Biodefense Board Discusses Future of US Pandemic Preparedness

By Michelle Grundahl, Biodefense MS Student

On May 26, 2021, the National Biodefense Science Board (NBSB) held a (virtual) public meeting that discussed actions that the United States needs to take to be better prepared for the challenges posed by public health emergencies such as pandemics, “Disease X,” and other biological threats. NBSB is the federal committee that advises the office of the Assistant Secretary for Preparedness and Response (ASPR) in the U.S. Department of Health and Human Services (HHS). During the meeting, the NBSB presented their recommendations to ASPR from its new report on ‘filling critical gaps’ in health emergency preparedness, response, and recovery. In addition, NBSB was briefed on the CDC’s new initiative to improve its data collection and analytical capabilities to improve information sharing and situational awareness during a public health emergency.

******************************

▶ **What you need to do**
#1 List every abbreviation in the pandemic preparedness text that appears in parentheses directly after the full name it stands for, each with that full name.
#2 Translate this sentence from the pandemic preparedness text into Spanish: "NBSB is the federal committee that advises the office of the Assistant Secretary for Preparedness and Response (ASPR) in the U.S. Department of Health and Human Services (HHS)."
#3 Reproduce the portion of the pandemic preparedness text starting with "On May 26, 2021, the" and going on through "public health emergency.".
The material that follows comes from a separate source.

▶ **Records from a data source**
******************************

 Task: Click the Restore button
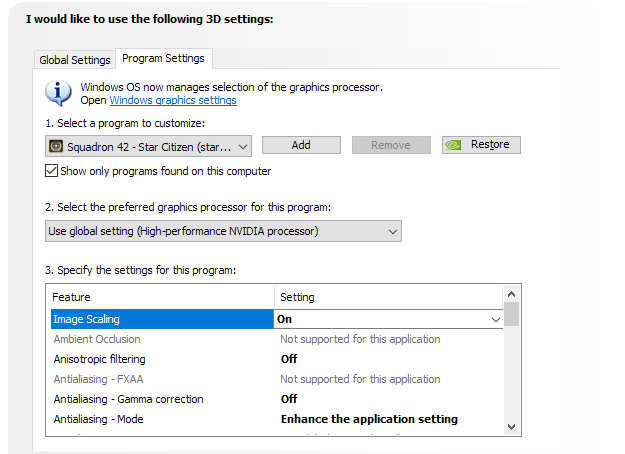point(481,145)
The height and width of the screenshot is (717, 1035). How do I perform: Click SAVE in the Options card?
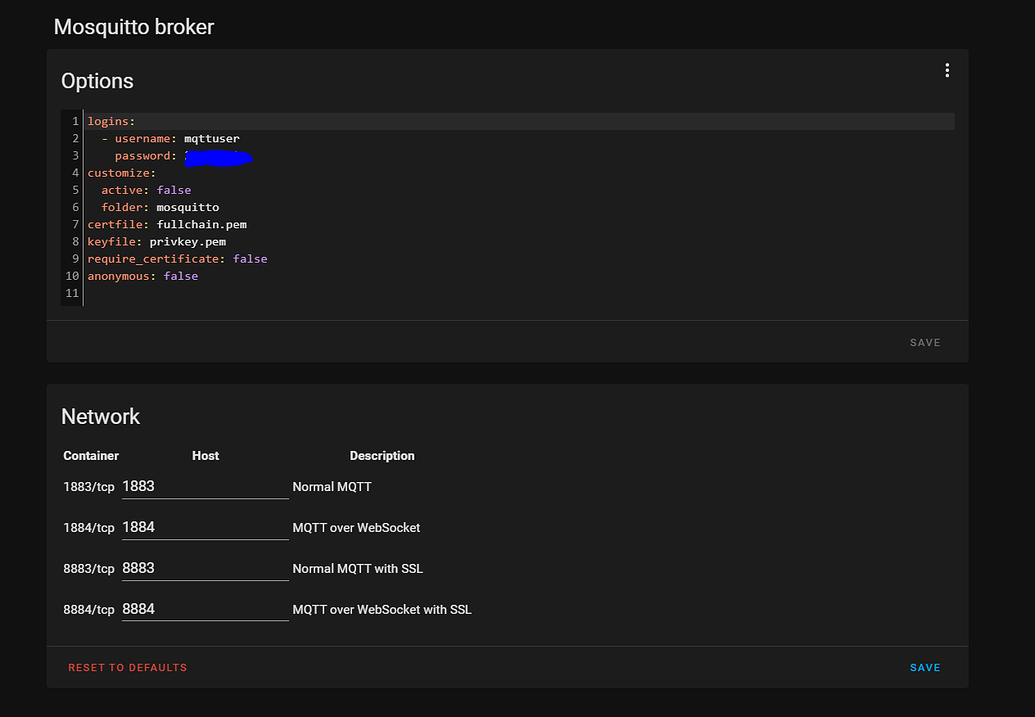[x=924, y=342]
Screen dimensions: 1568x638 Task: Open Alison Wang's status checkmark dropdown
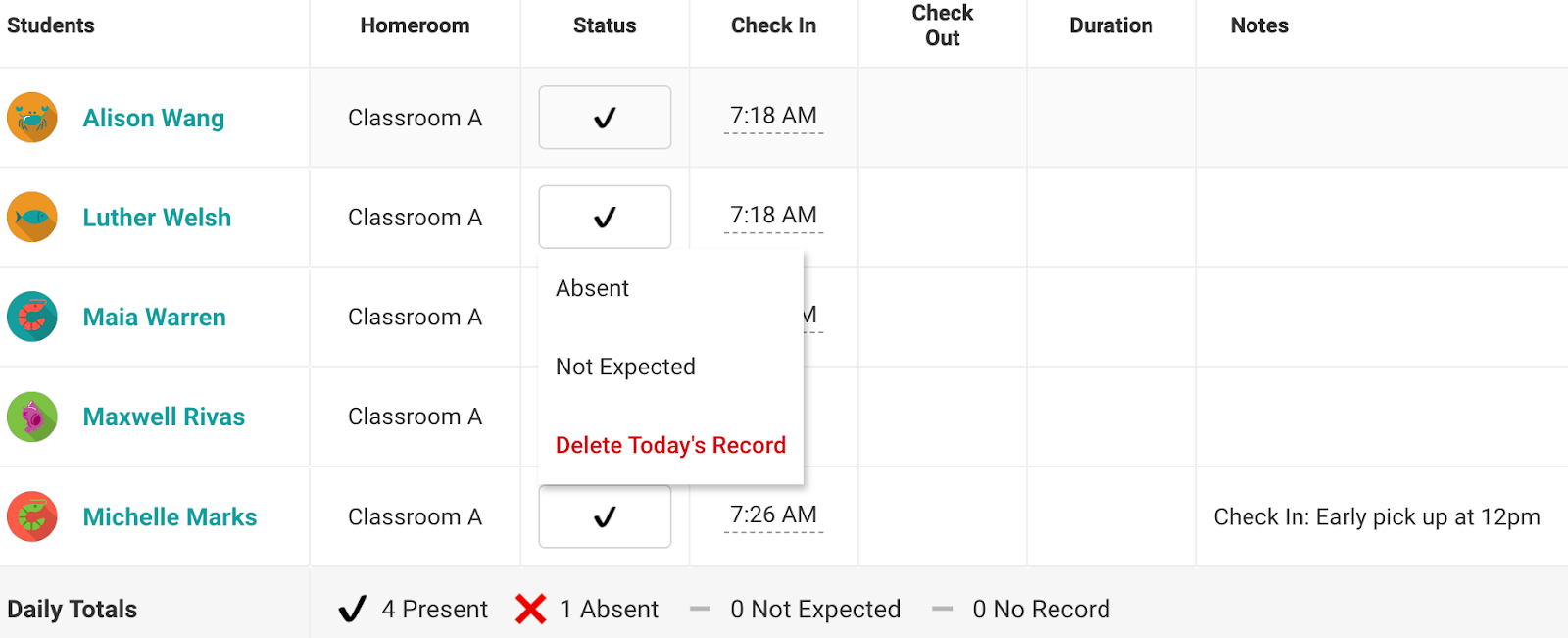[605, 118]
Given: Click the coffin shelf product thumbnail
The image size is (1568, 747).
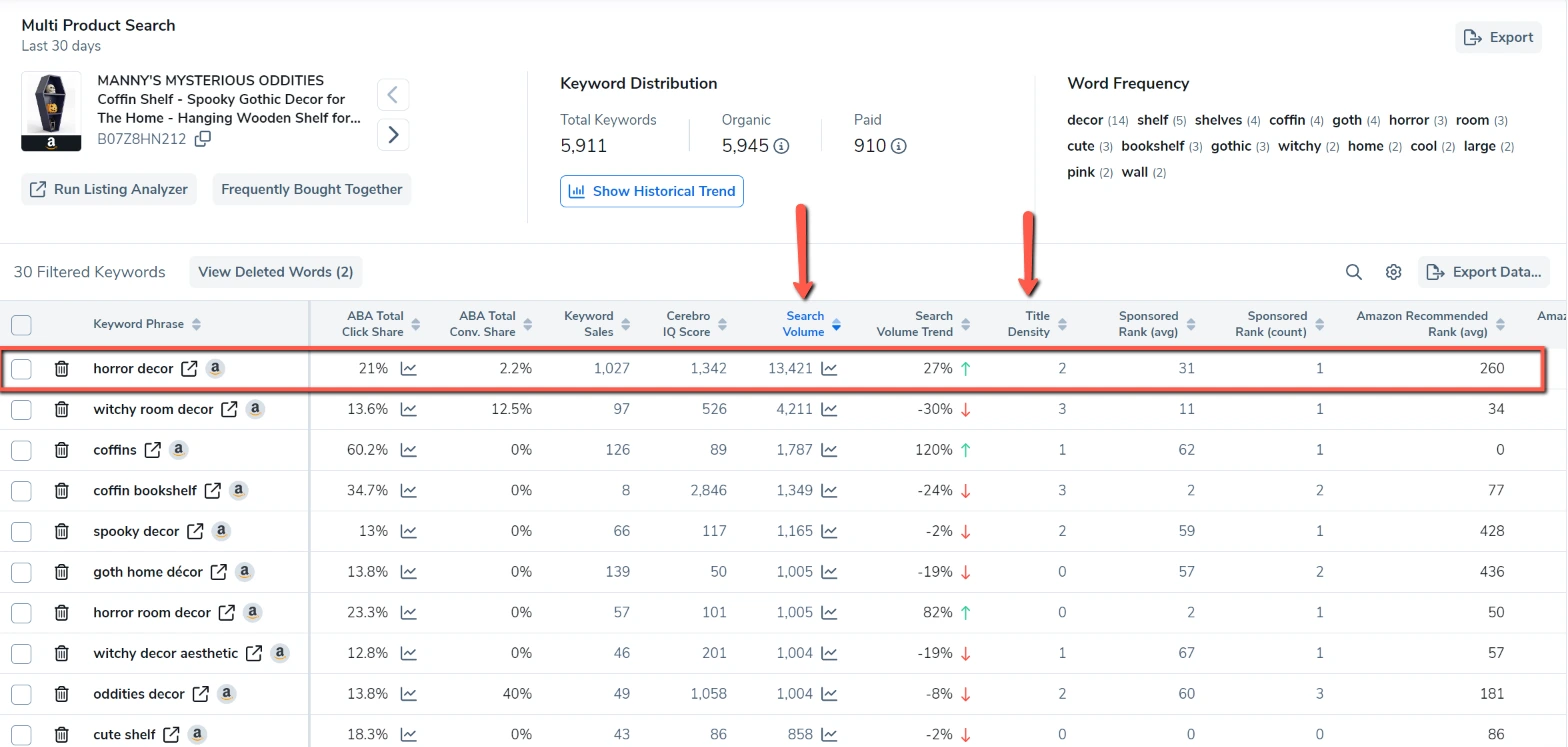Looking at the screenshot, I should pos(51,111).
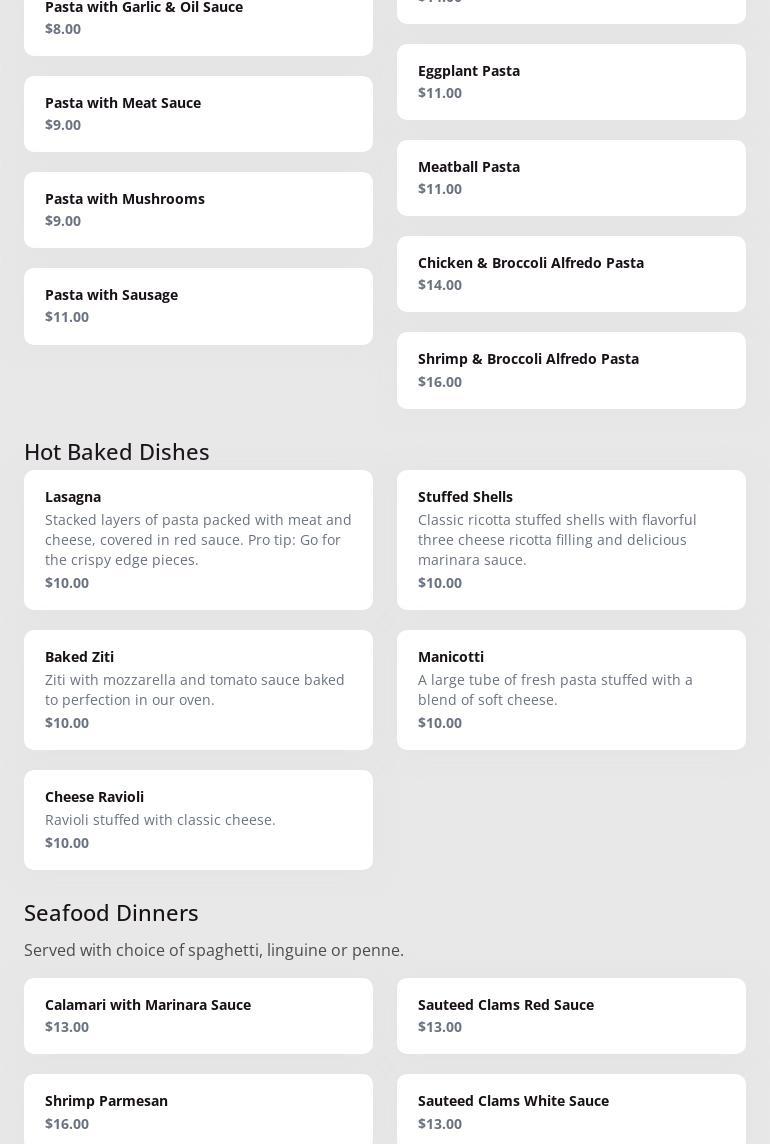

******************************

▶ **Solutions below**
#1
- NBSB: National Biodefense Science Board
- ASPR: Assistant Secretary for Preparedness and Response
- HHS: U.S. Department of Health and Human Services

#2 El NBSB es el comité federal que asesora a la oficina del Subsecretario de Preparación y Respuesta (ASPR) en el Departamento de Salud y Servicios Humanos de EE. UU. (HHS).

#3
On May 26, 2021, the National Biodefense Science Board (NBSB) held a (virtual) public meeting that discussed actions that the United States needs to take to be better prepared for the challenges posed by public health emergencies such as pandemics, “Disease X,” and other biological threats. NBSB is the federal committee that advises the office of the Assistant Secretary for Preparedness and Response (ASPR) in the U.S. Department of Health and Human Services (HHS). During the meeting, the NBSB presented their recommendations to ASPR from its new report on ‘filling critical gaps’ in health emergency preparedness, response, and recovery. In addition, NBSB was briefed on the CDC’s new initiative to improve its data collection and analytical capabilities to improve information sharing and situational awareness during a public health emergency.